Stored data
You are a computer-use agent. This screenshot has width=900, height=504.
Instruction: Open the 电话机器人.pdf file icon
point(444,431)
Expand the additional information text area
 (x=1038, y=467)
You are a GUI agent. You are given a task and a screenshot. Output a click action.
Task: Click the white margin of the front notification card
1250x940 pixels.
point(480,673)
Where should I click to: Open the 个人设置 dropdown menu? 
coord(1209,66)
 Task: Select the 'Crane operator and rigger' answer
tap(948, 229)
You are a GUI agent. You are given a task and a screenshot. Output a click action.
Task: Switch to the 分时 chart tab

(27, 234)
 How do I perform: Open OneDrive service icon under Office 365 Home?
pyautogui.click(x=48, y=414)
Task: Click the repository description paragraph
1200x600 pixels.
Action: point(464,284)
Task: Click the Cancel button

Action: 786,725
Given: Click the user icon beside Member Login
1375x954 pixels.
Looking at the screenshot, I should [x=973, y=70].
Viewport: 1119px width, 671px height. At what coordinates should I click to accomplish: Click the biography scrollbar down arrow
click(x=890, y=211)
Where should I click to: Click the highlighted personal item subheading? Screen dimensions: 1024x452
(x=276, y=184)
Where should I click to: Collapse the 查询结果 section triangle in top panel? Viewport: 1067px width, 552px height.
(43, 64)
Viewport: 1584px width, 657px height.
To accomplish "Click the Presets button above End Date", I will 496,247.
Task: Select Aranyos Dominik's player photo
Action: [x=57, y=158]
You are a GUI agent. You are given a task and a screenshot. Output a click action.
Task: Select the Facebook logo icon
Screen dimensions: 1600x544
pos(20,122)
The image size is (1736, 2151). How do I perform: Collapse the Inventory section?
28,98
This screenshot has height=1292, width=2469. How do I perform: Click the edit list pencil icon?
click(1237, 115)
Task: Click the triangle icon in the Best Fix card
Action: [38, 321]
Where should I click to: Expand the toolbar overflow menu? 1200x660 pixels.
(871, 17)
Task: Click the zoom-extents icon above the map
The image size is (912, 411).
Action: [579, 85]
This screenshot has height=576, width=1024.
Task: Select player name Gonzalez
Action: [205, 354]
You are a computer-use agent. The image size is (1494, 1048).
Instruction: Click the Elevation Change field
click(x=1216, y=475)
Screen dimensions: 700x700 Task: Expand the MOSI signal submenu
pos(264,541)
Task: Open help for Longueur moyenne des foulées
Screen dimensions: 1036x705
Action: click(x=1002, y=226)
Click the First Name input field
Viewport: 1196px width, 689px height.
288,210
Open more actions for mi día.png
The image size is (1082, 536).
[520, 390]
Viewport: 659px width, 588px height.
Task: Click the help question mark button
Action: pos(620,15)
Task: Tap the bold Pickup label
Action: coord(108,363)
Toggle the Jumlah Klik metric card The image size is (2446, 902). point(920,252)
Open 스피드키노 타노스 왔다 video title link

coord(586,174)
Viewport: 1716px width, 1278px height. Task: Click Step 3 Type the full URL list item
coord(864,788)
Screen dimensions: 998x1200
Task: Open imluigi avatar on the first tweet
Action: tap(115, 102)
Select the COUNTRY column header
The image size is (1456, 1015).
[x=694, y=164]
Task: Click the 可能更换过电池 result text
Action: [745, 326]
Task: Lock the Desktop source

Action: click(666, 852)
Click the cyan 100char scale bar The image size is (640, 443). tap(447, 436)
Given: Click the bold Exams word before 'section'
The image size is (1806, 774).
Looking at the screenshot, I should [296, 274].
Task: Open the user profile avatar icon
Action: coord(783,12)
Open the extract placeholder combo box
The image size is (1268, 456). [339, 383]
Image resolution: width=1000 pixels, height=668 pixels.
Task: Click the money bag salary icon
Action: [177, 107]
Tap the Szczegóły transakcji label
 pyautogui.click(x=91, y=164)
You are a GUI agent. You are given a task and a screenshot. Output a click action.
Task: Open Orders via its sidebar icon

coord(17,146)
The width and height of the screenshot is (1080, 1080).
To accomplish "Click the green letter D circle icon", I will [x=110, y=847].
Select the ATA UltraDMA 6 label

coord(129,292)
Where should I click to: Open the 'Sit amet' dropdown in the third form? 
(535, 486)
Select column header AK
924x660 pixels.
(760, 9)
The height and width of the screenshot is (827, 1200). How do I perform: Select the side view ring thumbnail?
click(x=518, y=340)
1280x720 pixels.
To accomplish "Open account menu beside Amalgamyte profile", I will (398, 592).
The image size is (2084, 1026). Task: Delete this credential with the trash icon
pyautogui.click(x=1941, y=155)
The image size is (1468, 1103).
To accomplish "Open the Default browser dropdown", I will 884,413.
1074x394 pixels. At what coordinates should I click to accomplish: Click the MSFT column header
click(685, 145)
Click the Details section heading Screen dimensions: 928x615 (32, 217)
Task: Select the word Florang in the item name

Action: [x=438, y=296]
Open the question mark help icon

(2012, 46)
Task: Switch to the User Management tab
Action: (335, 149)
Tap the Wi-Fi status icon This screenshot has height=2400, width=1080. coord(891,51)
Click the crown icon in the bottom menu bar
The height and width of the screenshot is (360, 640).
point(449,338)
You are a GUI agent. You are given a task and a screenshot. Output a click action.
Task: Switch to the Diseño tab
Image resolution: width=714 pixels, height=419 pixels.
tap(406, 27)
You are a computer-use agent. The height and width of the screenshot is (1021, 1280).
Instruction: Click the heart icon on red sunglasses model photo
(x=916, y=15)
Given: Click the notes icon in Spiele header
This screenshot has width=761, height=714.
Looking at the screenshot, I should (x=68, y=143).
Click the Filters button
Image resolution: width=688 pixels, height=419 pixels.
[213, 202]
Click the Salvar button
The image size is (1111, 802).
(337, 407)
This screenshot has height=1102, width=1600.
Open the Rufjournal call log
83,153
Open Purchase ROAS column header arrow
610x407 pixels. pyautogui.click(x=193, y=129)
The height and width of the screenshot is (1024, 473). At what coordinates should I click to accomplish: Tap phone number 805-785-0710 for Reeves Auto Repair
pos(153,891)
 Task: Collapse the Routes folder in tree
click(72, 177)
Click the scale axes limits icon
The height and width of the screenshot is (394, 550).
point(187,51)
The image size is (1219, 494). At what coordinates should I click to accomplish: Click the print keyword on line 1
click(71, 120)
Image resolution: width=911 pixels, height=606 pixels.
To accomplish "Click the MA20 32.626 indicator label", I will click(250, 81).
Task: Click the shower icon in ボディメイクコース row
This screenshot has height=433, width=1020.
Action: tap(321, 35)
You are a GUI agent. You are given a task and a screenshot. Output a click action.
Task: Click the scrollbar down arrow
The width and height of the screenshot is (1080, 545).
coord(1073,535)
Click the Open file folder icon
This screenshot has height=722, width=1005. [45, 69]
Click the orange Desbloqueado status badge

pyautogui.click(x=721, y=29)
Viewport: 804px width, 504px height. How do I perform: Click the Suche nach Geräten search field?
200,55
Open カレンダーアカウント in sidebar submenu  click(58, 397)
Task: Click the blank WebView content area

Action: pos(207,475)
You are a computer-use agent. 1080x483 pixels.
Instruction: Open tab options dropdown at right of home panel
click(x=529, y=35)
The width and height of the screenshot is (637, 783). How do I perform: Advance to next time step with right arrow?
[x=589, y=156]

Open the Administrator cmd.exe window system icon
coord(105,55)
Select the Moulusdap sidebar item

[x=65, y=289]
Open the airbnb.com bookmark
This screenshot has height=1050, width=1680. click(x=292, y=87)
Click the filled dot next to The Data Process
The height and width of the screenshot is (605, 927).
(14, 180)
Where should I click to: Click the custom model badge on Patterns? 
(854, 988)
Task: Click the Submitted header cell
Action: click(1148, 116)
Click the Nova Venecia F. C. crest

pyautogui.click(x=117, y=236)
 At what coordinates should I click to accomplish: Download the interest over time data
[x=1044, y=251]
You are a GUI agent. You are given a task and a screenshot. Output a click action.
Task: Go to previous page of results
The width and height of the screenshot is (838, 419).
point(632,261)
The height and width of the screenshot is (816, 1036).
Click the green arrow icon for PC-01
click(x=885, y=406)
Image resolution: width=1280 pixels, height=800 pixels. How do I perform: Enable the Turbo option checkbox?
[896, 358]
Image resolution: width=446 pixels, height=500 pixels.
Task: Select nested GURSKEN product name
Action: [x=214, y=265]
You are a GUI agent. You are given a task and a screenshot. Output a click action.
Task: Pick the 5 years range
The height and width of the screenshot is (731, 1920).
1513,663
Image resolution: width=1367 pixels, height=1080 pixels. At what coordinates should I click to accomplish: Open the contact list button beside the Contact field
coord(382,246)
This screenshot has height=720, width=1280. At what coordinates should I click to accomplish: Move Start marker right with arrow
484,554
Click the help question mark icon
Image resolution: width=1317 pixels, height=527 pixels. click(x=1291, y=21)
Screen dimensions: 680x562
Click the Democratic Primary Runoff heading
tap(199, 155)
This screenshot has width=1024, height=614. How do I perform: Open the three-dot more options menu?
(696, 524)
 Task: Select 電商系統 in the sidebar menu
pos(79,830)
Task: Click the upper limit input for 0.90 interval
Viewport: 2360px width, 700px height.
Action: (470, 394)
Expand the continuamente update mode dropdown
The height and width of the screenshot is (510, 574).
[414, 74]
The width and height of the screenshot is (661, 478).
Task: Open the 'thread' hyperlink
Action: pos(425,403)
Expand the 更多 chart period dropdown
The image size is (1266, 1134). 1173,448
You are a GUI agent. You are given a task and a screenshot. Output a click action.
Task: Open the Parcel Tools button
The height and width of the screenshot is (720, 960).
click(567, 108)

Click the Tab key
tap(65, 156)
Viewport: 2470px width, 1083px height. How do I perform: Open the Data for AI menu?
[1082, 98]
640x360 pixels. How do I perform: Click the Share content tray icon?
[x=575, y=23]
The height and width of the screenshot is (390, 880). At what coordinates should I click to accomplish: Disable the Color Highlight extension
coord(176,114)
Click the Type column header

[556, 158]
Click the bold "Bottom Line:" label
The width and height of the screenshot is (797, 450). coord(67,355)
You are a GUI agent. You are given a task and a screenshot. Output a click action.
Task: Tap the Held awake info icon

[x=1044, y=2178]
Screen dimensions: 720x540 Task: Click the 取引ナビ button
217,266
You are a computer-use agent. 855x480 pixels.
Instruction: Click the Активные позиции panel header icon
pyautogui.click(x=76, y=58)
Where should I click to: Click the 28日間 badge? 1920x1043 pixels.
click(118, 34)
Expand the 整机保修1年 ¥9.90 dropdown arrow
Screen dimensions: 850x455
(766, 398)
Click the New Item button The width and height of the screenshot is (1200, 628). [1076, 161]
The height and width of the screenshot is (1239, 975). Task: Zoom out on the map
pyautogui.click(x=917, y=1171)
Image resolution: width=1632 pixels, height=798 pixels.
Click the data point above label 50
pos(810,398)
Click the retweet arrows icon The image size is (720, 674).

Work order | What is asked for is an exact copy of the lines above from the one containing "The image size is (1456, 1015)." through the one containing "The width and height of the screenshot is (1080, 1080).", and only those.

Answer area |
The image size is (1456, 1015).
[x=694, y=164]
Task: Click the 可能更换过电池 result text
Action: [745, 326]
Task: Lock the Desktop source

Action: click(666, 852)
Click the cyan 100char scale bar The image size is (640, 443). tap(447, 436)
Given: Click the bold Exams word before 'section'
The image size is (1806, 774).
Looking at the screenshot, I should [296, 274].
Task: Open the user profile avatar icon
Action: coord(783,12)
Open the extract placeholder combo box
The image size is (1268, 456). [339, 383]
Image resolution: width=1000 pixels, height=668 pixels.
Task: Click the money bag salary icon
Action: [177, 107]
Tap the Szczegóły transakcji label
 pyautogui.click(x=91, y=164)
You are a GUI agent. You are given a task and a screenshot. Output a click action.
Task: Open Orders via its sidebar icon

coord(17,146)
The width and height of the screenshot is (1080, 1080).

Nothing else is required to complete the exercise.